## Data extracts
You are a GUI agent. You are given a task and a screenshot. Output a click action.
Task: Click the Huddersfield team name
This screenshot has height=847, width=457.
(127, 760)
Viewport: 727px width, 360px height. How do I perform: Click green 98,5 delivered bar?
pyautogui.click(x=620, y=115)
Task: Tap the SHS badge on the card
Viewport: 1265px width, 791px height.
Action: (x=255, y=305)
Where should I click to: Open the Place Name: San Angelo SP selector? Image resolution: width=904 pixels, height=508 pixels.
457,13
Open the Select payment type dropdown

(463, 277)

--

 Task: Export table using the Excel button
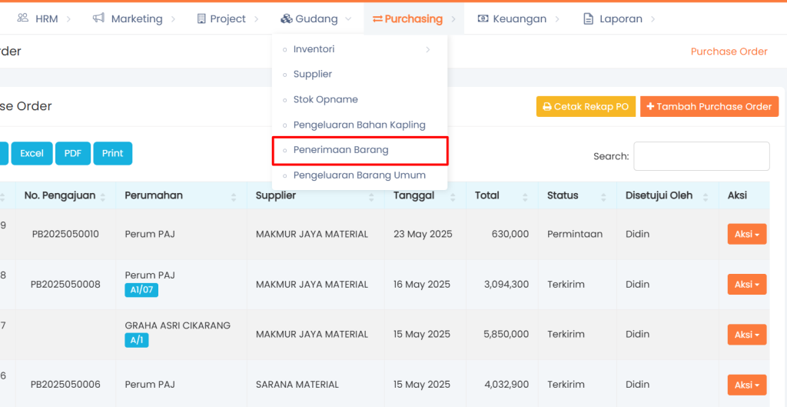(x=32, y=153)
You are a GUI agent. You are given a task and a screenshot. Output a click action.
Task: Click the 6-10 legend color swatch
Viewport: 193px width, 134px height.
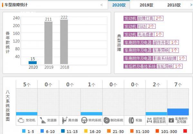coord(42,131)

## Prompt
Please, from the entries above, set down exactly the lines from the one containing "Task: Click the Huddersfield team name" through the one containing "Task: Tap the SHS badge on the card", and only those.

## Exercise output
Task: Click the Huddersfield team name
This screenshot has height=847, width=457.
(127, 760)
Viewport: 727px width, 360px height. How do I perform: Click green 98,5 delivered bar?
pyautogui.click(x=620, y=115)
Task: Tap the SHS badge on the card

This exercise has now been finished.